## Work required:
Track down each line below containing the string "Given" and copy it.

Recorded data:
┌────────
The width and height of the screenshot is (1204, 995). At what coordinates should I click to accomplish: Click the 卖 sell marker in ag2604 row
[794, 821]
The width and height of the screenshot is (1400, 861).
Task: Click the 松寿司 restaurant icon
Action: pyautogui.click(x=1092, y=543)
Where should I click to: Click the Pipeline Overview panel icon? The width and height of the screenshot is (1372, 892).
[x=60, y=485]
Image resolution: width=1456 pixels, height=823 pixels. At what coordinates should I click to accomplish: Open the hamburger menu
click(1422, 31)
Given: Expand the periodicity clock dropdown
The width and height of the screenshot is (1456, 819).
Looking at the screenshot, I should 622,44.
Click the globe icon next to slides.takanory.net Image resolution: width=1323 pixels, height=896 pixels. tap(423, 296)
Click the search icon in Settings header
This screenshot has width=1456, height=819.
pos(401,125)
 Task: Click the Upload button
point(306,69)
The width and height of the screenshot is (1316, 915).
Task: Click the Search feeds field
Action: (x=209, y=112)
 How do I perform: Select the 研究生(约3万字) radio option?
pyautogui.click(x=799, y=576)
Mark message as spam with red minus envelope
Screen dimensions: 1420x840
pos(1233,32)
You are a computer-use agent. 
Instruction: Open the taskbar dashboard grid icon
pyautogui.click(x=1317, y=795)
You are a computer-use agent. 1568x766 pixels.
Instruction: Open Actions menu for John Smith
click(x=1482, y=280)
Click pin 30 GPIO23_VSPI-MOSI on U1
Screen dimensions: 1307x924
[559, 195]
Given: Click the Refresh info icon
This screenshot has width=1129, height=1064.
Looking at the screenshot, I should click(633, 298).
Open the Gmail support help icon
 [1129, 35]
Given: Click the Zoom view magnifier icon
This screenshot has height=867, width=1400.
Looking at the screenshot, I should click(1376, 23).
└────────
## Answer to this task:
Given: Expand the periodicity clock dropdown
Given: Click the Refresh info icon
Given: Click the Zoom view magnifier icon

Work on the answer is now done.